Las montañas mueven mi fe

El alpinista va ascendiendo lentamente entre la niebla y el frio. De pronto, siente que cae en un hoyo muy profundo pero consigue aferrarse a una rama salvadora. No puede saber dónde está debido a la niebla que invade todo a su alrededor. Sabiendo que morirá si no logra regresar pronto a un lugar seguro, grita lo más fuerte que puede “¿Hay alguien que me pueda ayudar?”. Casi instantáneamente una voz que viene del cielo le dice “Soy Dios y vengo a ayudarte”. Lleno de esperanza, suplica “Dios, ¡sálvame por favor!”. Nuevamente la voz celestial se escucha “Hijito, suéltate de la rama y yo te salvaré”. Se hizo un tenso momento de silencio y el alpinista volvió a gritar “¿Hay alguien más allá arriba?”

Quizá te ha pasado como al alpinista. Algún evento en el que tu fe en un Ser Superior fue probada al límite. La mayoría de las personas, al menos en algún momento de su vida, han tenido la necesidad de creer en una realidad que las trasciende. Para algunos es Dios, para otros el Tao, para algunos más el Atman o el Brahma, para otros más es la Mente Universal, en fin, hay muchas maneras de nombrarla. Lo cierto es que acudimos a este Ser Trascendente para pedirle ayuda en nuestras circunstancias difíciles, para tratar de encontrarle sentido a nuestra vida o para aliviar nuestra angustia por no saber qué sigue después de la muerte, entre muchas otras cosas.

Cuando recurrimos a esta Realidad Trascendente (que para efectos de este artículo llamaré Dios), para pedirle que nos ayude a que tal o cual circunstancia suceda conforme nosotros queremos –por favor Diosito, que regrese con bien; ¡Ay Señor!, que deje de temblar; Dios mío, que por fin gane el Puebla; Diosito, mándame un buen hombre para casarme y que sea rico, atento y detallista, etc., etc.- lo que creemos realmente es que Dios va a intervenir para que las cosas se den como lo deseamos.

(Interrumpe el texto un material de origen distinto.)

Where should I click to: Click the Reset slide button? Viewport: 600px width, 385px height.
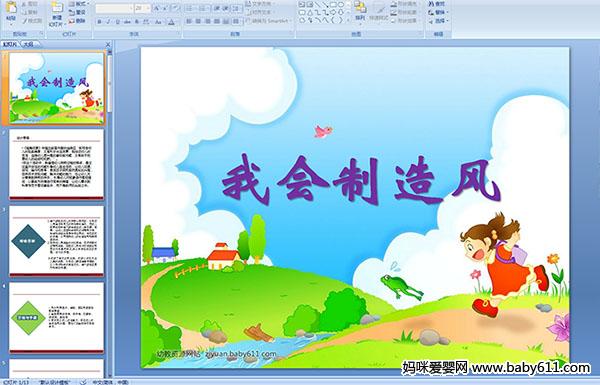click(x=77, y=12)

Provengo de una familia católica y creemos que, si pedimos con fe a Dios, las cosas se darán. Recuerdo cuando mi sobrina, una niña de escasos 6 años, estaba muy enferma de cáncer. Todos los que la amábamos pedíamos a Dios con la mayor fe de la que éramos capaces, que se salvara, que pudiera vivir. Sin embargo, a pesar de todos los ruegos, murió a los pocos meses. ¿No habíamos pedido con suficiente fe? ¿Dios no nos había escuchado? Éstas y otras preguntas cruzaban por mi mente y torpedeaban la línea de flotación de una fe que yo creía a prueba de balas, pero que hacía agua en esos momentos.

Me maravilló leer en una biografía de Einstein que, aun cuando para la mayoría de las personas los milagros eran pruebas de la existencia de Dios, para él, la ausencia de milagros, la armonía de todo lo que existe, revelaba la existencia de Dios.

Después de varios años de pedirle airadamente a Dios explicaciones de lo sucedido, pude llegar a una conclusión que me generó paz. Más allá de pedir que las cosas sucedan como yo deseo, cosa que sigo haciendo, descubrí que lo más importante es pedir luz para poder entender lo que nos pasa y vivirlo intensamente, con la confianza de que todo aquello que sucede en nuestra vida es para nuestro bien, para crecer y ser cada día más libres y más plenos. La súplica viene acompañada de un agradecimiento anticipado de que todo lo que pasará será lo mejor.

Ya no aspiro tanto a que mi fe mueva montañas, sino que las montañas y los acontecimientos de mi vida muevan mi fe.